> [About this exercise] The whole listing below must be repeated exactly.

"""

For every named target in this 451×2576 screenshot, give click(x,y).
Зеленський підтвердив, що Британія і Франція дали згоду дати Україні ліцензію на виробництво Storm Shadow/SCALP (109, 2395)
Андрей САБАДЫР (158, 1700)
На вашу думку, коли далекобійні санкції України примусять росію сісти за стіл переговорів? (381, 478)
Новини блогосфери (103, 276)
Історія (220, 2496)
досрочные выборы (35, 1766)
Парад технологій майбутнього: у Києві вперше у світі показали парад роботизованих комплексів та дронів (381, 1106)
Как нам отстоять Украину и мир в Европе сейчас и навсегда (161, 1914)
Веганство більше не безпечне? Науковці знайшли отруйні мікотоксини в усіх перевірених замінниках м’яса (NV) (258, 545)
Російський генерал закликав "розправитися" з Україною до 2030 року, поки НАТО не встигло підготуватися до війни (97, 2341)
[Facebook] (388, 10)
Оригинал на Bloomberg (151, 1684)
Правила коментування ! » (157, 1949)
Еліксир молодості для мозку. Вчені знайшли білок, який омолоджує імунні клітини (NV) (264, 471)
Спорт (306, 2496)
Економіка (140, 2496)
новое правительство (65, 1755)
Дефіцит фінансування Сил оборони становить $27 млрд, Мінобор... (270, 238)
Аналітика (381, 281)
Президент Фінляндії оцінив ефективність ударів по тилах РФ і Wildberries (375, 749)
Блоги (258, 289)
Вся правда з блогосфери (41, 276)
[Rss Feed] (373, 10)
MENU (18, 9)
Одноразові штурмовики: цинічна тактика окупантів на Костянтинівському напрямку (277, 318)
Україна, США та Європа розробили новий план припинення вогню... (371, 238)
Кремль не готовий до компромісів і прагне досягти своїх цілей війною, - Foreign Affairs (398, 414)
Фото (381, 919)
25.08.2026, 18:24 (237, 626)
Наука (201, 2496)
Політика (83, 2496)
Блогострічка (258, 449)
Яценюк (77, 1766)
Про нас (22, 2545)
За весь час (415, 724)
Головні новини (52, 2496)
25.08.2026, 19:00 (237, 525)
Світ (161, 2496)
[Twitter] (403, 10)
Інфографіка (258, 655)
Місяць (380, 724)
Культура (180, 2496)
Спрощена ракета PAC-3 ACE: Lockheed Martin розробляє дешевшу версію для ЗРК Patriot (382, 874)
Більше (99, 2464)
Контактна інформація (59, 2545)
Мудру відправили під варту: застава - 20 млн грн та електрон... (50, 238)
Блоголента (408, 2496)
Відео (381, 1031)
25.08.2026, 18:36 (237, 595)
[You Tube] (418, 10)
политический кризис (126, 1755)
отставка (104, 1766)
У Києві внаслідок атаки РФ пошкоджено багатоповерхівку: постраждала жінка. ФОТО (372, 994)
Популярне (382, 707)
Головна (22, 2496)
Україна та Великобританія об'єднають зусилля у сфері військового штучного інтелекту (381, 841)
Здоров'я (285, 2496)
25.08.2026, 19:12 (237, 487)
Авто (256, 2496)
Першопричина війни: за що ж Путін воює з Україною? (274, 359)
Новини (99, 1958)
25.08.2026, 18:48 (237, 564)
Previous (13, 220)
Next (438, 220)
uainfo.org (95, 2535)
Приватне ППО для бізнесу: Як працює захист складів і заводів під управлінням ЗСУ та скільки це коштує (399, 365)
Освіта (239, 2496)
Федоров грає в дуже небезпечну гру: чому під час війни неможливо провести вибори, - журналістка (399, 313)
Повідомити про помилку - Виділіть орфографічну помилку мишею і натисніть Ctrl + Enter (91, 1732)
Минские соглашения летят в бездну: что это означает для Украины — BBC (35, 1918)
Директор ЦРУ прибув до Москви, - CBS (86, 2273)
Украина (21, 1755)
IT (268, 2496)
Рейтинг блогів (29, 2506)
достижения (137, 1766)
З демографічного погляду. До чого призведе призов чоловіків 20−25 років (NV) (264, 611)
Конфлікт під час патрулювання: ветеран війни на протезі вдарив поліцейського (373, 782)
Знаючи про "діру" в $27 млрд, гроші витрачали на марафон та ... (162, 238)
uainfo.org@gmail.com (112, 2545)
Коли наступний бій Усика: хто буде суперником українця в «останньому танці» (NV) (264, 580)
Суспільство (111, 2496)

"""

> [Exercise output]
For every named target in this 451×2576 screenshot, give click(x,y).
Зеленський підтвердив, що Британія і Франція дали згоду дати Україні ліцензію на виробництво Storm Shadow/SCALP (109, 2395)
Андрей САБАДЫР (158, 1700)
На вашу думку, коли далекобійні санкції України примусять росію сісти за стіл переговорів? (381, 478)
Новини блогосфери (103, 276)
Історія (220, 2496)
досрочные выборы (35, 1766)
Парад технологій майбутнього: у Києві вперше у світі показали парад роботизованих комплексів та дронів (381, 1106)
Как нам отстоять Украину и мир в Европе сейчас и навсегда (161, 1914)
Веганство більше не безпечне? Науковці знайшли отруйні мікотоксини в усіх перевірених замінниках м’яса (NV) (258, 545)
Російський генерал закликав "розправитися" з Україною до 2030 року, поки НАТО не встигло підготуватися до війни (97, 2341)
[Facebook] (388, 10)
Оригинал на Bloomberg (151, 1684)
Правила коментування ! » (157, 1949)
Еліксир молодості для мозку. Вчені знайшли білок, який омолоджує імунні клітини (NV) (264, 471)
Спорт (306, 2496)
Економіка (140, 2496)
новое правительство (65, 1755)
Дефіцит фінансування Сил оборони становить $27 млрд, Мінобор... (270, 238)
Аналітика (381, 281)
Президент Фінляндії оцінив ефективність ударів по тилах РФ і Wildberries (375, 749)
Блоги (258, 289)
Вся правда з блогосфери (41, 276)
[Rss Feed] (373, 10)
MENU (18, 9)
Одноразові штурмовики: цинічна тактика окупантів на Костянтинівському напрямку (277, 318)
Україна, США та Європа розробили новий план припинення вогню... (371, 238)
Кремль не готовий до компромісів і прагне досягти своїх цілей війною, - Foreign Affairs (398, 414)
Фото (381, 919)
25.08.2026, 18:24 (237, 626)
Наука (201, 2496)
Політика (83, 2496)
Блогострічка (258, 449)
Яценюк (77, 1766)
Про нас (22, 2545)
За весь час (415, 724)
Головні новини (52, 2496)
25.08.2026, 19:00 (237, 525)
Світ (161, 2496)
[Twitter] (403, 10)
Інфографіка (258, 655)
Місяць (380, 724)
Культура (180, 2496)
Спрощена ракета PAC-3 ACE: Lockheed Martin розробляє дешевшу версію для ЗРК Patriot (382, 874)
Більше (99, 2464)
Контактна інформація (59, 2545)
Мудру відправили під варту: застава - 20 млн грн та електрон... (50, 238)
Блоголента (408, 2496)
Відео (381, 1031)
25.08.2026, 18:36 (237, 595)
[You Tube] (418, 10)
политический кризис (126, 1755)
отставка (104, 1766)
У Києві внаслідок атаки РФ пошкоджено багатоповерхівку: постраждала жінка. ФОТО (372, 994)
Популярне (382, 707)
Головна (22, 2496)
Україна та Великобританія об'єднають зусилля у сфері військового штучного інтелекту (381, 841)
Здоров'я (285, 2496)
25.08.2026, 19:12 (237, 487)
Авто (256, 2496)
Першопричина війни: за що ж Путін воює з Україною? (274, 359)
Новини (99, 1958)
25.08.2026, 18:48 (237, 564)
Previous (13, 220)
Next (438, 220)
uainfo.org (95, 2535)
Приватне ППО для бізнесу: Як працює захист складів і заводів під управлінням ЗСУ та скільки це коштує (399, 365)
Освіта (239, 2496)
Федоров грає в дуже небезпечну гру: чому під час війни неможливо провести вибори, - журналістка (399, 313)
Повідомити про помилку - Виділіть орфографічну помилку мишею і натисніть Ctrl + Enter (91, 1732)
Минские соглашения летят в бездну: что это означает для Украины — BBC (35, 1918)
Директор ЦРУ прибув до Москви, - CBS (86, 2273)
Украина (21, 1755)
IT (268, 2496)
Рейтинг блогів (29, 2506)
достижения (137, 1766)
З демографічного погляду. До чого призведе призов чоловіків 20−25 років (NV) (264, 611)
Конфлікт під час патрулювання: ветеран війни на протезі вдарив поліцейського (373, 782)
Знаючи про "діру" в $27 млрд, гроші витрачали на марафон та ... (162, 238)
uainfo.org@gmail.com (112, 2545)
Коли наступний бій Усика: хто буде суперником українця в «останньому танці» (NV) (264, 580)
Суспільство (111, 2496)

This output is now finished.